[Records contained in a dataset]
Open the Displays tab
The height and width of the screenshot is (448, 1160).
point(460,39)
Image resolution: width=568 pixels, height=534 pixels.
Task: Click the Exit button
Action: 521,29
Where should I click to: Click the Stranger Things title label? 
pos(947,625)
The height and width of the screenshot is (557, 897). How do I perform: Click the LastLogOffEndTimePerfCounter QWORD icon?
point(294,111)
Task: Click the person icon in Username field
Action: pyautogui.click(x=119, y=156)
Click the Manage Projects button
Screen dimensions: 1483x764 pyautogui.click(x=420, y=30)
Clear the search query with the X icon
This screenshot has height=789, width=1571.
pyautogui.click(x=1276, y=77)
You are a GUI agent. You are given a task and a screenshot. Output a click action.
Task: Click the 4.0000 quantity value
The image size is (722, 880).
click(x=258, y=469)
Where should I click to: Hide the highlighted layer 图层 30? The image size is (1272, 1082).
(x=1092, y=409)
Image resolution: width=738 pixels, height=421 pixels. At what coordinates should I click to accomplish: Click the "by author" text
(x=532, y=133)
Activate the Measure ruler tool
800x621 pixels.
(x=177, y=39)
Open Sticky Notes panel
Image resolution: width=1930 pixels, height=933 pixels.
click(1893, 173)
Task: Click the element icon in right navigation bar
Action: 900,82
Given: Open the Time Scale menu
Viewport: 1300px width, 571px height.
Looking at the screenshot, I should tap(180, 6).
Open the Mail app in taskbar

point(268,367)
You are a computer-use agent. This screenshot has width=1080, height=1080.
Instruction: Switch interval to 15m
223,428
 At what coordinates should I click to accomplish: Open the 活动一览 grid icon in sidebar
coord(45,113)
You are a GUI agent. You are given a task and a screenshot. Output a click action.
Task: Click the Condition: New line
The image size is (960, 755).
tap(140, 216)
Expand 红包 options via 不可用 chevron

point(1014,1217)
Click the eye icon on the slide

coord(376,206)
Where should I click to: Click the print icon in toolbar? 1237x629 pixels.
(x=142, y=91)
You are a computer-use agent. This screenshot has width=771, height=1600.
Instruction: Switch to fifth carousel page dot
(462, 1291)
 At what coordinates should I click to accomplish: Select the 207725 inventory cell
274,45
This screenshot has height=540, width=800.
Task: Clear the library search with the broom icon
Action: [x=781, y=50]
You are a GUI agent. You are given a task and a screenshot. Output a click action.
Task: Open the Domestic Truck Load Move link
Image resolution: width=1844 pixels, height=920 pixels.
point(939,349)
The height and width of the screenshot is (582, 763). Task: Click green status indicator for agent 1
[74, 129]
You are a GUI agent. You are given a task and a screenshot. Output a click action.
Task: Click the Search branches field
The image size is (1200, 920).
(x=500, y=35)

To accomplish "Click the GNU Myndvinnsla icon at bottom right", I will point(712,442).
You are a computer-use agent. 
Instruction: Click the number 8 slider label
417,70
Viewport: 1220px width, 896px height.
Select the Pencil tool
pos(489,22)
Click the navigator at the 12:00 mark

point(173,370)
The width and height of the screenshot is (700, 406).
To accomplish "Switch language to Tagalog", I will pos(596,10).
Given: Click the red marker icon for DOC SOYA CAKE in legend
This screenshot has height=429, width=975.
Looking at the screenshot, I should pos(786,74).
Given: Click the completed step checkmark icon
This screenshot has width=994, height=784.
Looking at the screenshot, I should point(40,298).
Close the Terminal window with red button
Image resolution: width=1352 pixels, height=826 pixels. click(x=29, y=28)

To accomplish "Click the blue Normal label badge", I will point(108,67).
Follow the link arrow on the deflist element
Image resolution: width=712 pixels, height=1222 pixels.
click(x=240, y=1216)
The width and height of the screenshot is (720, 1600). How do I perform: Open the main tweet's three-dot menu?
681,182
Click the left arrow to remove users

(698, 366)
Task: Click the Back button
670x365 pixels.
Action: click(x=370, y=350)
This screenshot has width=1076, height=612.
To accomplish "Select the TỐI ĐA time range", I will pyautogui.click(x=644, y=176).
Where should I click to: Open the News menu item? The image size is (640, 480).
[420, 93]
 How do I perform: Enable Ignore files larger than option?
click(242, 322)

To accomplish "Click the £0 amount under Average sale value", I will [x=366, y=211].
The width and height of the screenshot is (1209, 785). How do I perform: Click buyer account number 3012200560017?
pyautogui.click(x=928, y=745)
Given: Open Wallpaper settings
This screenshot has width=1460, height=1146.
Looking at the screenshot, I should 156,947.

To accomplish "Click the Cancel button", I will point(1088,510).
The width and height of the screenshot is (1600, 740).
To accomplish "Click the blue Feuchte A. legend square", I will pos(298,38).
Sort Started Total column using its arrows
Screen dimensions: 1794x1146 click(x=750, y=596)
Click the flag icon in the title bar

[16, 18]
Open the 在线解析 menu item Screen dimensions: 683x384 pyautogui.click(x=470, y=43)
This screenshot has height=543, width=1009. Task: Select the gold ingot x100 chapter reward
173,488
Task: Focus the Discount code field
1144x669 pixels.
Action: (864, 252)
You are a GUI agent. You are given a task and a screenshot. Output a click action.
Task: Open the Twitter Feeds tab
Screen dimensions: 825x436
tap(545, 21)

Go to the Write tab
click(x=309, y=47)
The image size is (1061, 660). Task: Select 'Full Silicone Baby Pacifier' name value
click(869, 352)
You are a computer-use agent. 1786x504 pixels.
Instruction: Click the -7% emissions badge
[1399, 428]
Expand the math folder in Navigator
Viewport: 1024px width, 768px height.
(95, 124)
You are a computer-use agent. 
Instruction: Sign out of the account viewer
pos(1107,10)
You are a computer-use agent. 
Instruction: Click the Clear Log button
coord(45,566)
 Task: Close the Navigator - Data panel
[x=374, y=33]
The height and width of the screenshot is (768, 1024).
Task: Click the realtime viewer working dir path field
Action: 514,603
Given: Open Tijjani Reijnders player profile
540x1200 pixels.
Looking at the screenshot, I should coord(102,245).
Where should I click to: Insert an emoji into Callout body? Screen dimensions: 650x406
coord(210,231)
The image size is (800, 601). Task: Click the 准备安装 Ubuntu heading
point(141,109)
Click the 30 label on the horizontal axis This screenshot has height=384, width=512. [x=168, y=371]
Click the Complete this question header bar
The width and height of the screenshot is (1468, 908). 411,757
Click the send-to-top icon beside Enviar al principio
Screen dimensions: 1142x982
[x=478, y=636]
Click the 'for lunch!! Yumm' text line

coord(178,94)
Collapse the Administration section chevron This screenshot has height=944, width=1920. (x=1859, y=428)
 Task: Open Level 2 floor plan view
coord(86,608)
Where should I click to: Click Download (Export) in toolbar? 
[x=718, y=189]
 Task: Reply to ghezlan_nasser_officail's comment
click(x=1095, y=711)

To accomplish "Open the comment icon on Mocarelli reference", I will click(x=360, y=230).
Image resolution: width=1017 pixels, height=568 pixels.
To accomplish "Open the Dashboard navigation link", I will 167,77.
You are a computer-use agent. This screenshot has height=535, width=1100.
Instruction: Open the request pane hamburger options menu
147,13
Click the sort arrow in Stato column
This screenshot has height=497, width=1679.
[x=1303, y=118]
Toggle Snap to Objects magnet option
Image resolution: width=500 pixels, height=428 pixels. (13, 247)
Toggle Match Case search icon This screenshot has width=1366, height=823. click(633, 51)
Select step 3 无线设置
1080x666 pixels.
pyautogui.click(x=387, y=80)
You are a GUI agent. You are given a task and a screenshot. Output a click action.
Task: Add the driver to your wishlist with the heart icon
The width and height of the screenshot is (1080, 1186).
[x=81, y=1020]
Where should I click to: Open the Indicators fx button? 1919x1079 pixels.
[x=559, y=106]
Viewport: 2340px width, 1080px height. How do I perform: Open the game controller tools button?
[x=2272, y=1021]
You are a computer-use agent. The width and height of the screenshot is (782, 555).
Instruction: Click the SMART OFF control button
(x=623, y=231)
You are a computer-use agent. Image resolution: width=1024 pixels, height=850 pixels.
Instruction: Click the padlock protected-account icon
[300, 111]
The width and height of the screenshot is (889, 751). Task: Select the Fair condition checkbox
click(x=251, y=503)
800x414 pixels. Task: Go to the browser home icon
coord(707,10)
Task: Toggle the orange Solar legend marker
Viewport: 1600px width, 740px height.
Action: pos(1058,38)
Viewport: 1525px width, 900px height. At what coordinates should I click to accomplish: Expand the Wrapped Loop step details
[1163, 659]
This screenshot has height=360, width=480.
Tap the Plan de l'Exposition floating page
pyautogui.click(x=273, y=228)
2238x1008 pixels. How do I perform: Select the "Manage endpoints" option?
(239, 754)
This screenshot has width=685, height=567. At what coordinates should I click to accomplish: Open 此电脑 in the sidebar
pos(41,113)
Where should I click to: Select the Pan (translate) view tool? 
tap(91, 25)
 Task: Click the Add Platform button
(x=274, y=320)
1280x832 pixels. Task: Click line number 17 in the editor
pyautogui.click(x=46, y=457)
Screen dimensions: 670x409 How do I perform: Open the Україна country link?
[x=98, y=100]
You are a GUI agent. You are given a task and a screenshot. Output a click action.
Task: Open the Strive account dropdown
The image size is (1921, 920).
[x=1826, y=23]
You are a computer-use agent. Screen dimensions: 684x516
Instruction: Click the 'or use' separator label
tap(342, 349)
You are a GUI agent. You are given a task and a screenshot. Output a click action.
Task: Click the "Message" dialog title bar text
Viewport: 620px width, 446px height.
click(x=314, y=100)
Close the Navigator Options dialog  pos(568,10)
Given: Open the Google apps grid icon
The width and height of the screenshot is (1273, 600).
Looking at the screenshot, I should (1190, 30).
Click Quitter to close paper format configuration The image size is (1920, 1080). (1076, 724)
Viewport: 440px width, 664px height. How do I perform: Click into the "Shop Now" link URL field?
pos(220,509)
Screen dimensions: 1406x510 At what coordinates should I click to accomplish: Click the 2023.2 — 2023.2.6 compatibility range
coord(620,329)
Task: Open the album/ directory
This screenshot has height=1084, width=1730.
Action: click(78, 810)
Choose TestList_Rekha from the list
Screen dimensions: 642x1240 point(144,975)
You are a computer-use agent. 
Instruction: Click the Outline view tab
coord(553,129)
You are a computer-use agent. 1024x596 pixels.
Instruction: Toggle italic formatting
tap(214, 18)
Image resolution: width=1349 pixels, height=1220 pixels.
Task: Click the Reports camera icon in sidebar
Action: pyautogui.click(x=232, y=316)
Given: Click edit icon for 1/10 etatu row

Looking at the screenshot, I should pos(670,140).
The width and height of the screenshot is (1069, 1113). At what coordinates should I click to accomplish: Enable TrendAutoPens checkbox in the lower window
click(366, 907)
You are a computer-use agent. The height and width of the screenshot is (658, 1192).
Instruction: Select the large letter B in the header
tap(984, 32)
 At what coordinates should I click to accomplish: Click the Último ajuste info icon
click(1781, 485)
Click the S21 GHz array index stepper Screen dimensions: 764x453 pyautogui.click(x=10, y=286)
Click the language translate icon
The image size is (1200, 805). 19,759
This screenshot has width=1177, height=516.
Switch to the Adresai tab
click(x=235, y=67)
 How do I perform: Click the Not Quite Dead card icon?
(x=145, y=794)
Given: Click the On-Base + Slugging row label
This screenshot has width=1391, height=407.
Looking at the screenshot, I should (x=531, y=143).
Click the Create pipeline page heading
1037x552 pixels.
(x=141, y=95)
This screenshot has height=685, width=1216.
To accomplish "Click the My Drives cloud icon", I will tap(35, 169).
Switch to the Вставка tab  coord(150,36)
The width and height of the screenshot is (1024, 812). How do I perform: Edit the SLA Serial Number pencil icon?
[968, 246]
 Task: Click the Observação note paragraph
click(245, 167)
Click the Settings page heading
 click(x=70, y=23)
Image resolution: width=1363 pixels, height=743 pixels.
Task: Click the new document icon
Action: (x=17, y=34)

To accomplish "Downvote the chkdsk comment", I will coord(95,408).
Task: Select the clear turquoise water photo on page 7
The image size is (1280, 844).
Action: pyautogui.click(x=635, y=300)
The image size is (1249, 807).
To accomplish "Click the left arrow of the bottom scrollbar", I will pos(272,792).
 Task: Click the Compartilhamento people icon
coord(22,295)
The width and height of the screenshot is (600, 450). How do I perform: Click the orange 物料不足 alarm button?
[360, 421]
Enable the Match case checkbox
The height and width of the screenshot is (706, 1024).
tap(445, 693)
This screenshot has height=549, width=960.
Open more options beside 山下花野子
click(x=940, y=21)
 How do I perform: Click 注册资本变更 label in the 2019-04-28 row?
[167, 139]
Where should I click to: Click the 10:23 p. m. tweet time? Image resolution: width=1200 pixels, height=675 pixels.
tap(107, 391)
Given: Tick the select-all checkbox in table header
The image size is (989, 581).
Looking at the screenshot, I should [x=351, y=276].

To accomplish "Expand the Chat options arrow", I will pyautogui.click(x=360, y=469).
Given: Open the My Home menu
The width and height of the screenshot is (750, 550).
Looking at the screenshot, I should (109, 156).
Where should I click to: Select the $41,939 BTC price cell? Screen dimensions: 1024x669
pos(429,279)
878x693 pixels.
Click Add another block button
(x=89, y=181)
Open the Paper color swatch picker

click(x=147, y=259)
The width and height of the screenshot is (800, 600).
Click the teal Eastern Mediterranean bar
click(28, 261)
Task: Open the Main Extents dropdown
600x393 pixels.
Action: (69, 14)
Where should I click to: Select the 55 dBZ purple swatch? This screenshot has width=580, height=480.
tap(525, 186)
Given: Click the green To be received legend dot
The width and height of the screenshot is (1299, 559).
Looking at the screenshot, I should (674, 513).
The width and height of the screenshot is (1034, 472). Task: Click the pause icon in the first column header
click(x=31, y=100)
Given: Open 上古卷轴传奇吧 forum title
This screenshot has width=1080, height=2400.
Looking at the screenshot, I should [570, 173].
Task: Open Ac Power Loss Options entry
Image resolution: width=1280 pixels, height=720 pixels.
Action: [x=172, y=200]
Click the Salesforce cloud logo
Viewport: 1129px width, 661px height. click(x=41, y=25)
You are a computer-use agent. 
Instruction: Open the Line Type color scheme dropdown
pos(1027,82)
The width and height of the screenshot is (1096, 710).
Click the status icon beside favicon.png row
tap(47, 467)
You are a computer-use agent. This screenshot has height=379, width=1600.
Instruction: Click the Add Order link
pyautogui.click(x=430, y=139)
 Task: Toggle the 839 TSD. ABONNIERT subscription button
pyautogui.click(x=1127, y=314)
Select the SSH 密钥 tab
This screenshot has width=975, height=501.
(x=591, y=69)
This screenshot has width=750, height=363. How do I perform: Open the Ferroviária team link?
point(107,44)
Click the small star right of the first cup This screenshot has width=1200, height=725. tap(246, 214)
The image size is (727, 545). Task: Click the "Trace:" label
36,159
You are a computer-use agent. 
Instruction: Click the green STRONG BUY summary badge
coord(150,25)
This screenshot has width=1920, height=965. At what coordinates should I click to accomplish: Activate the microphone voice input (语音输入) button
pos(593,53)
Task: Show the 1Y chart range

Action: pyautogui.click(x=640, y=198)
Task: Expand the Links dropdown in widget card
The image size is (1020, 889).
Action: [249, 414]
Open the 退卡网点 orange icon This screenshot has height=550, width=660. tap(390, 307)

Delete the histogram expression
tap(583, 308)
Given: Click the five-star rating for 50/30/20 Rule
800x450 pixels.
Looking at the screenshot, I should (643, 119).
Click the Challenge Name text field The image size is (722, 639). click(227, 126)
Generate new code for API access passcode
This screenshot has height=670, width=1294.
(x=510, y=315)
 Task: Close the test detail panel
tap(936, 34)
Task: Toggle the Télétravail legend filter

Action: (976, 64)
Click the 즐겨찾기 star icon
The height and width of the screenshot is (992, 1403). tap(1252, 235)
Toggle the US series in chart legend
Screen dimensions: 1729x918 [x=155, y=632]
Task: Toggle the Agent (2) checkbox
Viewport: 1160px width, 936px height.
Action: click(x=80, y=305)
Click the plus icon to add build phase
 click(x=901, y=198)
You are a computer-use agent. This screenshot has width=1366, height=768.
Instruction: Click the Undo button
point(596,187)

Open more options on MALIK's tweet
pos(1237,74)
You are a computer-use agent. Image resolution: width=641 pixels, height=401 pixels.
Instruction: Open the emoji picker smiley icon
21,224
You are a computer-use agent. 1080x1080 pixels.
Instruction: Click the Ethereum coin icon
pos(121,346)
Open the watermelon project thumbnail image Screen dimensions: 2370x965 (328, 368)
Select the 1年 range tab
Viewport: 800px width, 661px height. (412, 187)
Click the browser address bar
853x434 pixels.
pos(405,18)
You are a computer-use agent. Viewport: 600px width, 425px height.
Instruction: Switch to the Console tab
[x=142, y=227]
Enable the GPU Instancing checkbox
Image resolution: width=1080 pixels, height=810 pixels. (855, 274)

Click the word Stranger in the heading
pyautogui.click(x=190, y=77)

> _EXERCISE REQUIREMENTS_
The answer should be one number, the count of lines in the data that include the string "bottom".

> _SOLVED PROBLEM_
2